In the current team there is the star, Kevin, who is this generation's boy who is going to get out of Beartown and make it to the big time. There is Benji, who is Kevin's best friend who is also the enforcer on the team. And yet, he seems to drift around not really worrying too much about school hiding his own secrets from everyone. Then there is Amat, a younger immigrant kid who has been invisible up until recently when someone realises that he is super fast. Suddenly he is part of the team, with all that means, and his friends feel left behind. 

When I started reading the book it took me a little bit to get into it. Thanks to the way that Backman tells the story, you know that something bad is going to happen but it is just a question of when. That style of storytelling starts right from the opening line. 


Late one evening, toward the end of March, a teenager picked up a double-barrelled shotgun, walked into the forest, put the gun to someone else's forehead, and pulled the trigger. This is the story of how we got there.


The tension was built up so well, that in the end I had to put it down for a day or so. We had multiple view points from characters telling us what they were seeing and their own stories, which all helped build up the tension. Once I picked up the book again and got past the main catalyst event, I couldn't put the book down and I just had to see how it all played out, no matter how sad or angry it made me feel. 

And I did feel angry. Very angry at times. At an after party a young girl is raped and the ice hockey club basically implodes. Most of the club members are more concerned at the threat of losing one of their best players on the eve of their biggest games in years and soon people are suggesting that someone is trying to sabotage the team. The young girl involved very quickly becomes the pariah, with suggestions being made that she is lying, or that she was asking for it and so on.
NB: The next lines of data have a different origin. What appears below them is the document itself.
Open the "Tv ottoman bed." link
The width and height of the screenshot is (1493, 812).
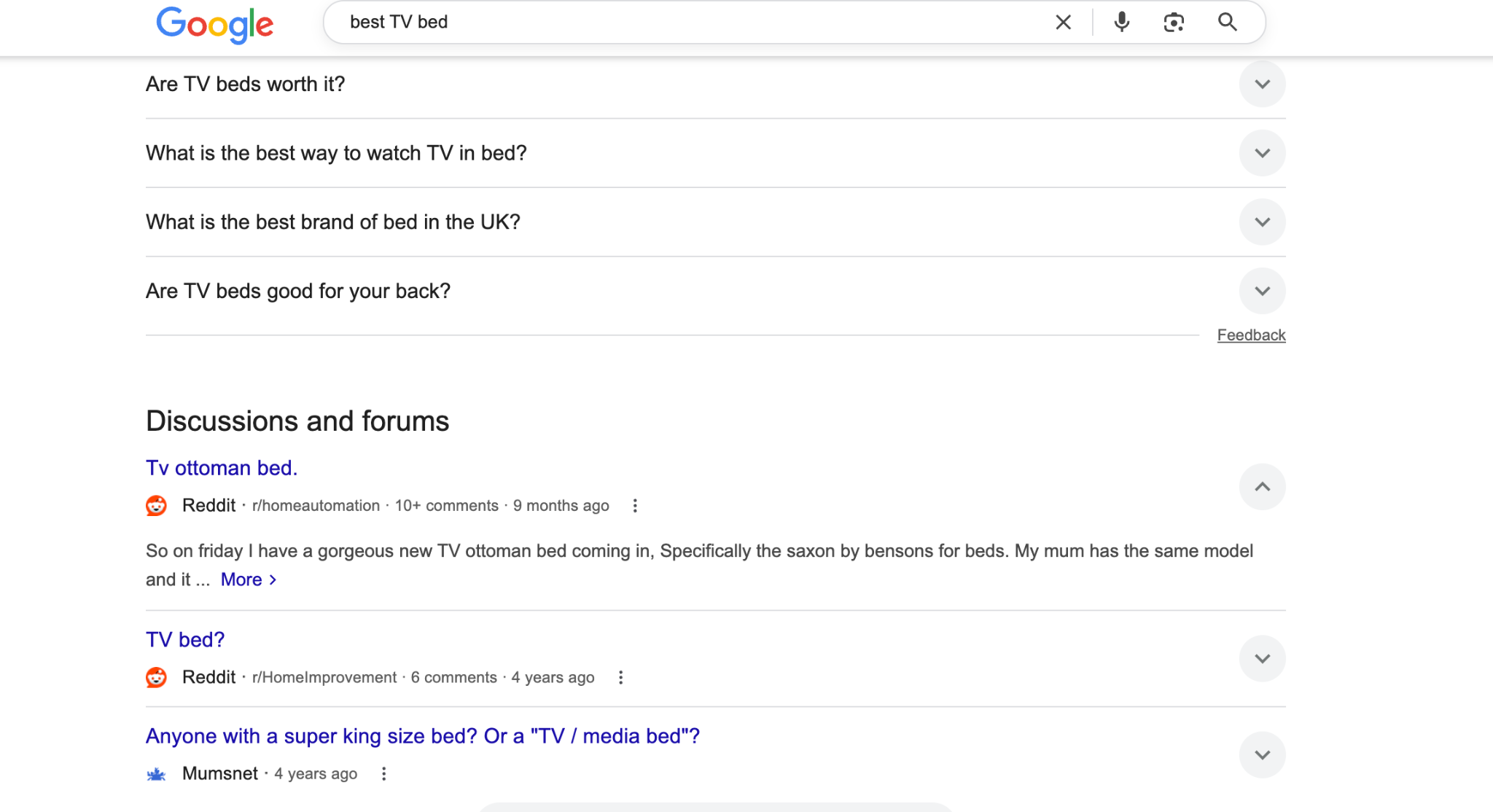(222, 468)
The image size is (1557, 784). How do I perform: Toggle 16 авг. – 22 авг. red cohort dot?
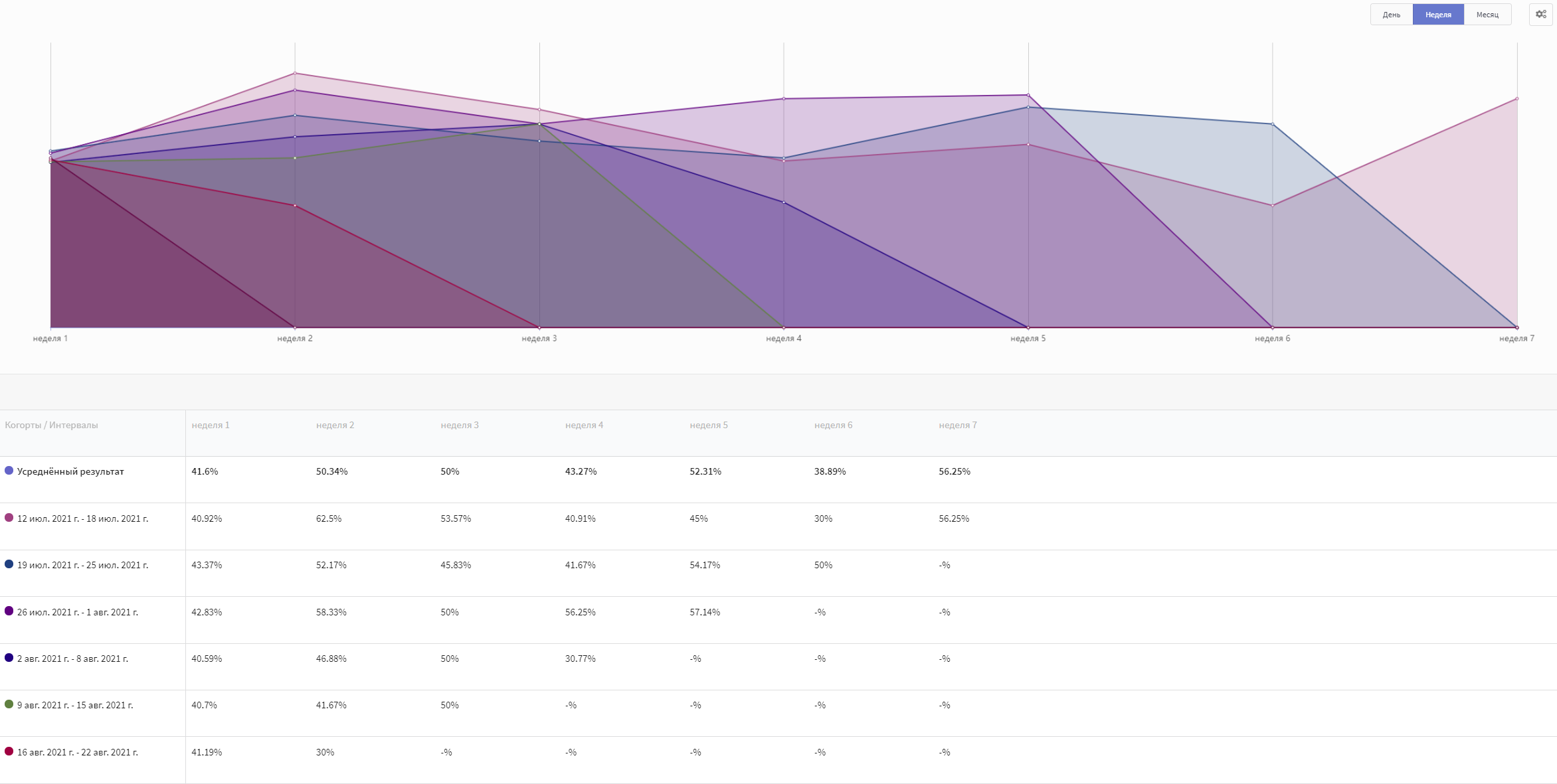[x=9, y=751]
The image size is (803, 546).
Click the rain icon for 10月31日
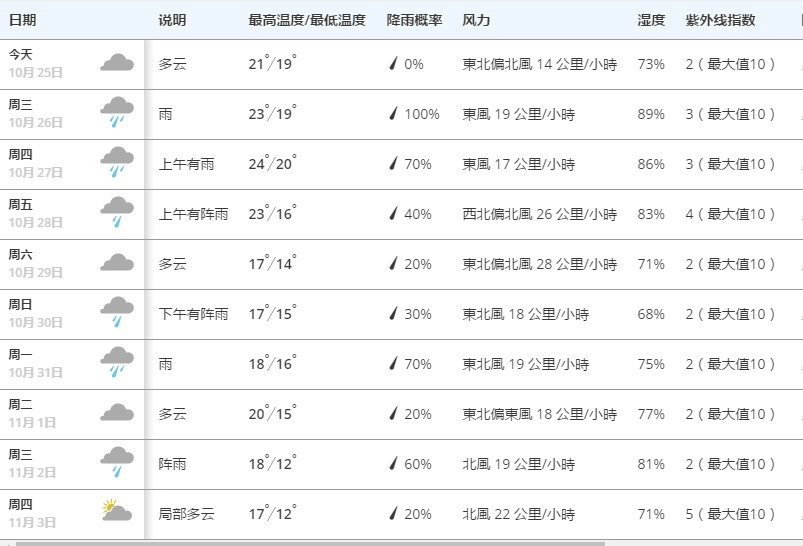117,362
Relationships disintegrate, family's are traumatised and the whole town soon has an opinion.

Please don't let the fact that this book features ice hockey put you off reading it. The reality is that this book could be set in a town near you featuring your local sports. It just so happens that Backman set the book in Sweden and features ice hockey, but it could be a suburban cricket team near the beach where similar things happen. It is a universal story.  

I've been involved in kids sports varying from cricket to footy to basketball, and I have to say I recognised some of those parents and some of the attitudes, including the must win no matter what, the parents who you never see at the games, the ones you wish you didn't see at every game and everyone having a very strong opinion on what is the right thing for the club to do. It's just that the people in Beartown dialled it all up a notch or three.

It is also not just a young person's story. How many examples are there of successful sportspeople or entertainment stars where they are accused of behaving badly towards women, or other minority groups, and yet they are back playing sports after a short ban or find themselves working in the media? The message that this sends...being good at sports/singing/producing music etc is far more important than being a decent human being.

This book was a 5/5 read for me. I have already requested the next book from the library. Will I be ready to read it when it comes in? Yes, but I am going to have to psych myself up a bit I think! What I do know is that I will be emotionally invested in the story when I do read it. 

I am sharing this review with the Books in Translation challenge hosted at Introverted Reader.  This book was also one of my nominated 20 Books of Winter reads, and at 488 pages counts as a Big Book of Summer.